Required action
Could you copy exactly the lines from the start of the records through the one containing "Task: Follow the #GiletsJaunes hashtag", both included, and leave out the pictures?

Provided data
================
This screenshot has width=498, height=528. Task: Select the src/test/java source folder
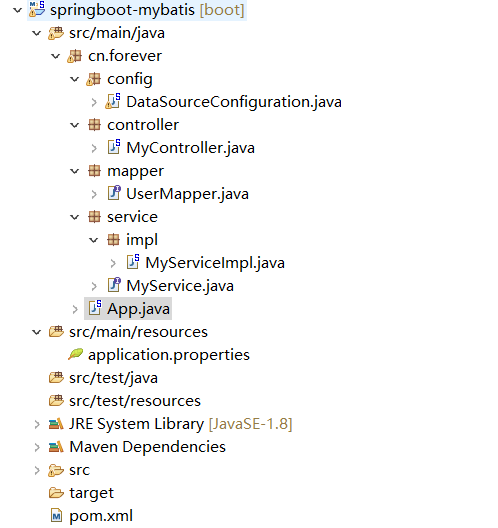point(113,378)
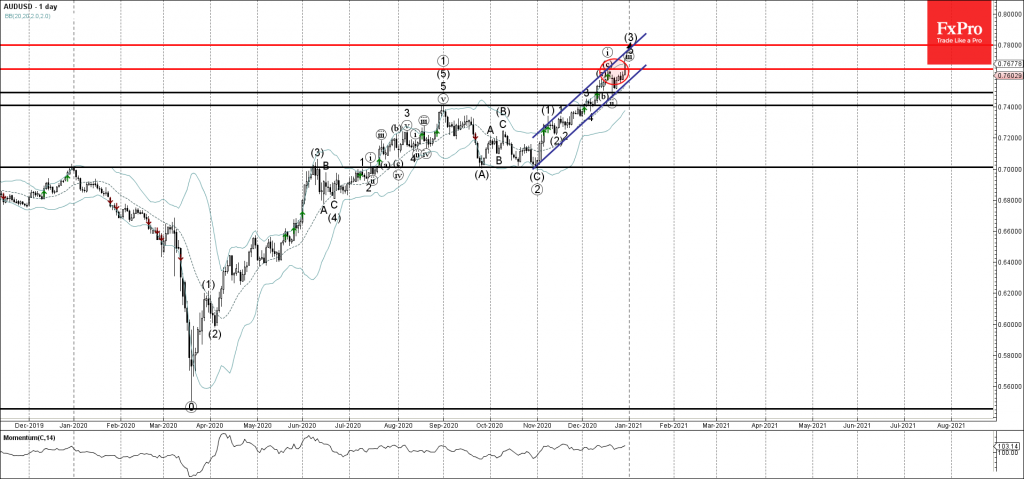Select May-2021 on the time axis
1024x479 pixels.
click(x=812, y=425)
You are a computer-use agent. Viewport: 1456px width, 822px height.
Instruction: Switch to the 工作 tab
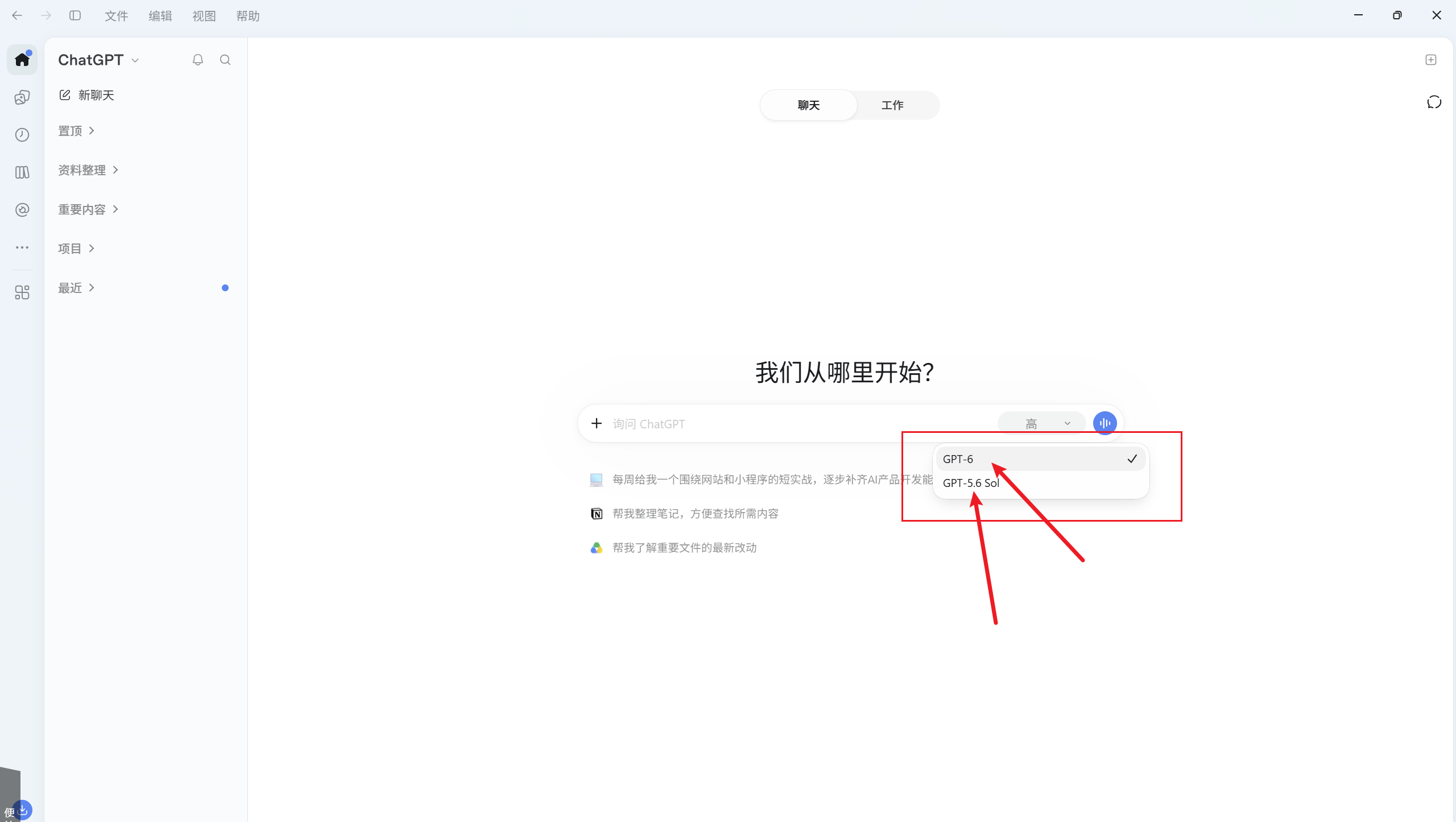pos(892,105)
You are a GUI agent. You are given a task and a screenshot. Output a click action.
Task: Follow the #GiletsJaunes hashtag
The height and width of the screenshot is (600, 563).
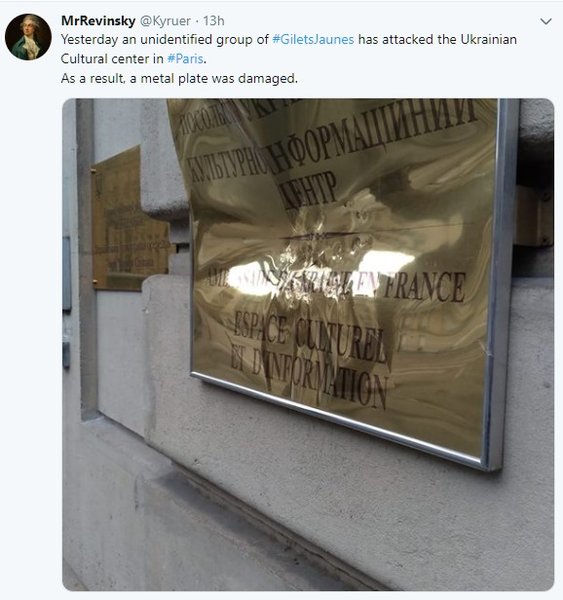pyautogui.click(x=313, y=39)
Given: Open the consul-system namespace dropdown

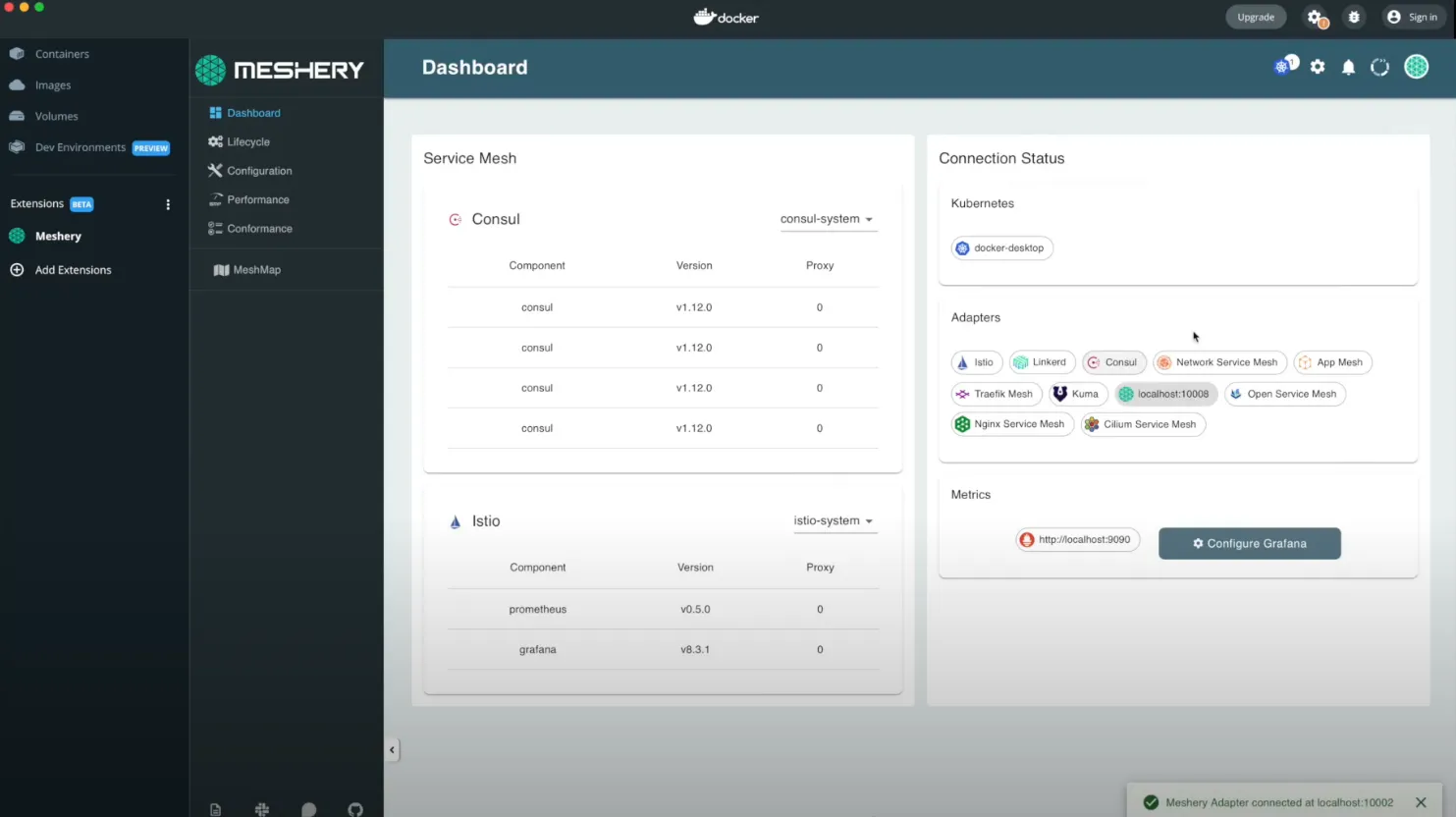Looking at the screenshot, I should (x=828, y=219).
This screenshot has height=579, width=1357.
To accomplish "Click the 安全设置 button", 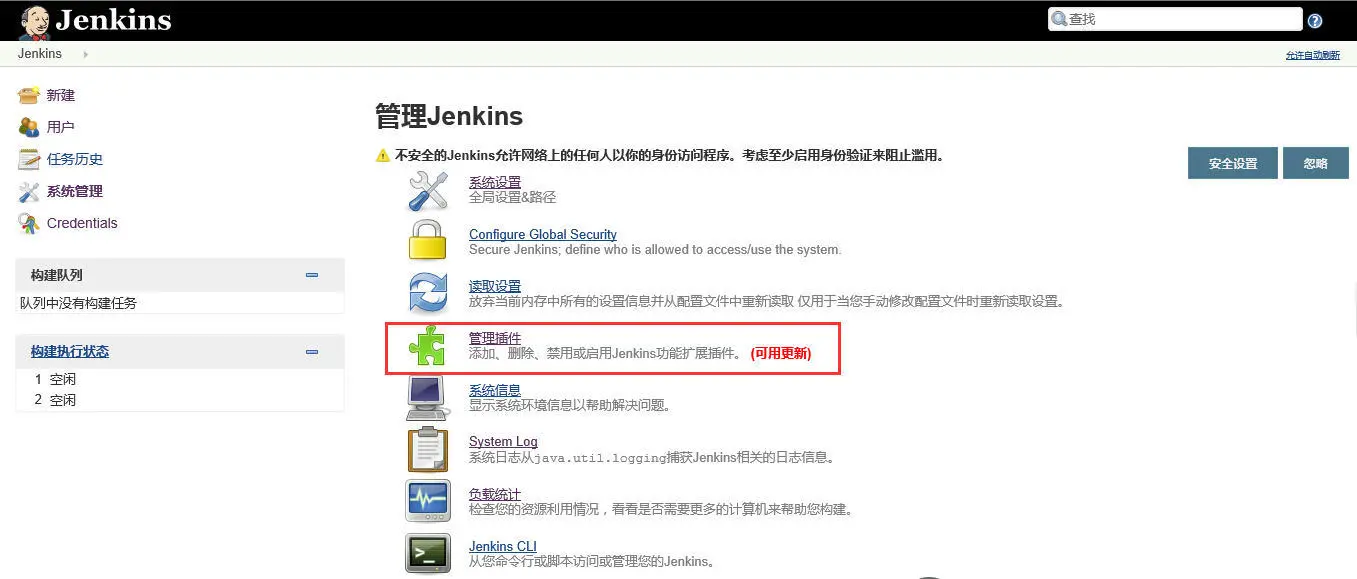I will click(1233, 163).
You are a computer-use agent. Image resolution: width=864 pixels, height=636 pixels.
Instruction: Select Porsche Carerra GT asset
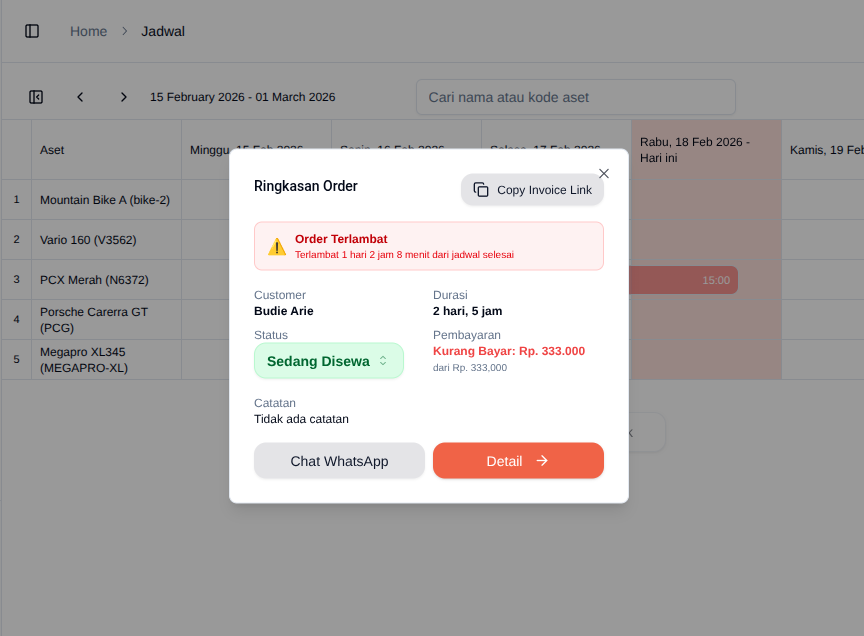[x=94, y=320]
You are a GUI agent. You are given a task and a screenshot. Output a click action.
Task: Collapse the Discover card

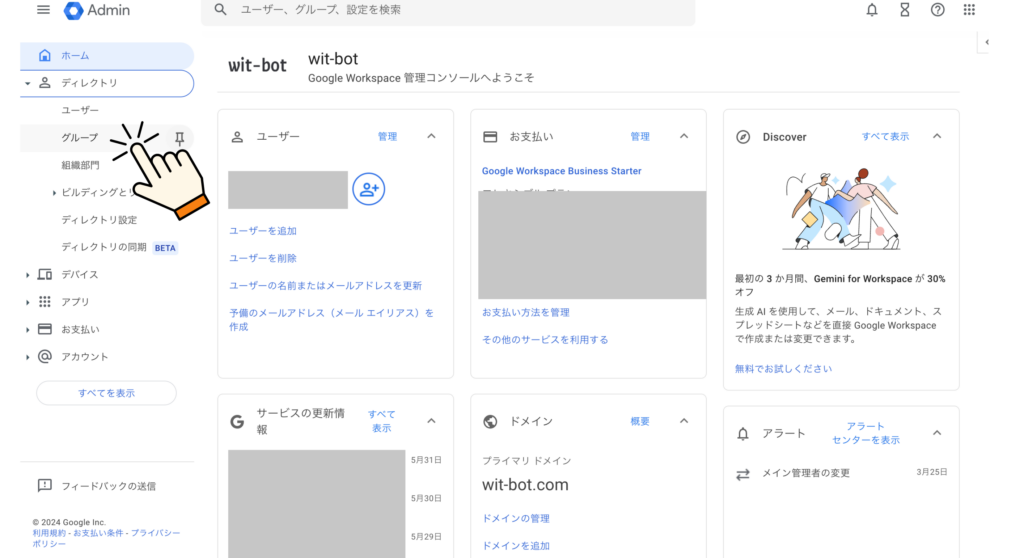pos(937,136)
================
Answer area
This screenshot has width=498, height=528. Task: Select the src/test/java source folder
point(113,378)
Select May-2021 on the time axis
1024x479 pixels.
click(x=812, y=425)
You are a computer-use agent. Viewport: 1456px width, 822px height.
Instruction: Switch to the 工作 tab
pos(892,105)
You are a GUI agent. You are given a task and a screenshot. Output a click action.
Task: Follow the #GiletsJaunes hashtag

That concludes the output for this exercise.